The problem: Reproduce the records below character for character, beginning at the line that has "Occupation (522, 554)" and ending after the line that has "between is located".
◆ ◆ ◆
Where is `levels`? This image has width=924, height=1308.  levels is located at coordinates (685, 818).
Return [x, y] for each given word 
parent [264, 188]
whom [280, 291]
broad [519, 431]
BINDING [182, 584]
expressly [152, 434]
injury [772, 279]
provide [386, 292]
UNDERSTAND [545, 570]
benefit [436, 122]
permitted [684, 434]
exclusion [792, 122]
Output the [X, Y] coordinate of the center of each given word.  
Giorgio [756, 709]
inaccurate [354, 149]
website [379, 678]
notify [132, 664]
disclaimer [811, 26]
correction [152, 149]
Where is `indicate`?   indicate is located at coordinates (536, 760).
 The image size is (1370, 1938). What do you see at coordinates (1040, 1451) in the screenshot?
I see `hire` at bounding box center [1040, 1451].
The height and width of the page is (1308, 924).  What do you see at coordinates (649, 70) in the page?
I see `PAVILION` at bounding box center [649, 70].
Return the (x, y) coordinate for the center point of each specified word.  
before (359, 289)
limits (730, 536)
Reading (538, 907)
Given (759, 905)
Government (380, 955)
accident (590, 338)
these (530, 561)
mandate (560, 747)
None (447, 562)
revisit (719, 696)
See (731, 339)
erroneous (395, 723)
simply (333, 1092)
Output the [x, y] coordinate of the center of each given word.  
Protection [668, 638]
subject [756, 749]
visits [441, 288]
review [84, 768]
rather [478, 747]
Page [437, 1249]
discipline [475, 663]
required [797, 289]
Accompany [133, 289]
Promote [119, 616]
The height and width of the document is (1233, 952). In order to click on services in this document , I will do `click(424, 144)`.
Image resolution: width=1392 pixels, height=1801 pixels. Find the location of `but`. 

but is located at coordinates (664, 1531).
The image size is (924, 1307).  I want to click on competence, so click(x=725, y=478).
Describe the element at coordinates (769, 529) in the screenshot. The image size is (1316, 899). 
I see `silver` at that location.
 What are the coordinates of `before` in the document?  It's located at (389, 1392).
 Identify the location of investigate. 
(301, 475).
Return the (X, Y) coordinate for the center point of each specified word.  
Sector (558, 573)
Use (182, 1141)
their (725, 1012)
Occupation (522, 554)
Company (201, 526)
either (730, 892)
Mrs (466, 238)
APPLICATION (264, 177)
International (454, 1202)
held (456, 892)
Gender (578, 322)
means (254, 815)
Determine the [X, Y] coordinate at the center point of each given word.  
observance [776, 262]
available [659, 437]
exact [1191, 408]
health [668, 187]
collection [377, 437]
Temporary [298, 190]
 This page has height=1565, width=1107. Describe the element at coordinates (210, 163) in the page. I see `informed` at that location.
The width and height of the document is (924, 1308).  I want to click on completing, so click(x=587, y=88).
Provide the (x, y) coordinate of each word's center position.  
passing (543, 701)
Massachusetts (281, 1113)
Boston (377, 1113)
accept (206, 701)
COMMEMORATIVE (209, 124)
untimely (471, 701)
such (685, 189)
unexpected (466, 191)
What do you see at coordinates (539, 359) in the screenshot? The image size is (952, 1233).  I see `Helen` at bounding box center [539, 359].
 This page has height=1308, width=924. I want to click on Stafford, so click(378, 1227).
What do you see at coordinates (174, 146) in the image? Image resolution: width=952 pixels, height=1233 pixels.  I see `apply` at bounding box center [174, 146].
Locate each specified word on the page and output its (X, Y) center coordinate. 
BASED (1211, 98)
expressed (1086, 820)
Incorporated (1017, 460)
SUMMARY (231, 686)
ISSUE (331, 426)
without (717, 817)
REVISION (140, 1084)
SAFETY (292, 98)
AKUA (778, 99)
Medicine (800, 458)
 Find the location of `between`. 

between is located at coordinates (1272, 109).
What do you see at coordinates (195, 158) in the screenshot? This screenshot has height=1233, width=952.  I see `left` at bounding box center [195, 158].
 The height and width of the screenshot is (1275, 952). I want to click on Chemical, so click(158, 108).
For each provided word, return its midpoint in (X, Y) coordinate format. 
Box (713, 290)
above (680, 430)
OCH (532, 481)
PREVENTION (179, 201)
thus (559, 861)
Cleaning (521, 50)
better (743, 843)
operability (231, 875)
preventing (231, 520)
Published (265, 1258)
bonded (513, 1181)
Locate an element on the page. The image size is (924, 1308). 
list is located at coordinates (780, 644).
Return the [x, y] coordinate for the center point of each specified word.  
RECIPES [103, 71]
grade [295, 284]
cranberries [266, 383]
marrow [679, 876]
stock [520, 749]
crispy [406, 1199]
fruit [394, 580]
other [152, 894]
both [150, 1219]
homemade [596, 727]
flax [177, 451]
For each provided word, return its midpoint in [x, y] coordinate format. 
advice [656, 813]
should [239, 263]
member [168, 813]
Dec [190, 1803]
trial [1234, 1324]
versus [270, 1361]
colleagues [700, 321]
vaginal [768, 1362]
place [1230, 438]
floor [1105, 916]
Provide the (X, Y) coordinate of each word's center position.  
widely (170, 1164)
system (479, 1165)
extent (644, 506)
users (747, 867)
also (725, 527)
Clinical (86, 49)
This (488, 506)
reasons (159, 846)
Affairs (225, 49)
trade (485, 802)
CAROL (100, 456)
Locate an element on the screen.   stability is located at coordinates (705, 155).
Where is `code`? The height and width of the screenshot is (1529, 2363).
◆ ◆ ◆
Response to this task:
Occupation (522, 554)
Company (201, 526)
either (730, 892)
Mrs (466, 238)
APPLICATION (264, 177)
International (454, 1202)
held (456, 892)
Gender (578, 322)
means (254, 815)
Determine the [X, Y] coordinate at the center point of each given word.  
observance [776, 262]
available [659, 437]
exact [1191, 408]
health [668, 187]
collection [377, 437]
Temporary [298, 190]
 This page has height=1565, width=1107. Describe the element at coordinates (210, 163) in the page. I see `informed` at that location.
The width and height of the document is (924, 1308).  I want to click on completing, so click(x=587, y=88).
Provide the (x, y) coordinate of each word's center position.  
passing (543, 701)
Massachusetts (281, 1113)
Boston (377, 1113)
accept (206, 701)
COMMEMORATIVE (209, 124)
untimely (471, 701)
such (685, 189)
unexpected (466, 191)
What do you see at coordinates (539, 359) in the screenshot? The image size is (952, 1233).  I see `Helen` at bounding box center [539, 359].
 This page has height=1308, width=924. I want to click on Stafford, so click(378, 1227).
What do you see at coordinates (174, 146) in the image? Image resolution: width=952 pixels, height=1233 pixels.  I see `apply` at bounding box center [174, 146].
Locate each specified word on the page and output its (X, Y) center coordinate. 
BASED (1211, 98)
expressed (1086, 820)
Incorporated (1017, 460)
SUMMARY (231, 686)
ISSUE (331, 426)
without (717, 817)
REVISION (140, 1084)
SAFETY (292, 98)
AKUA (778, 99)
Medicine (800, 458)
 Find the location of `between`. 

between is located at coordinates (1272, 109).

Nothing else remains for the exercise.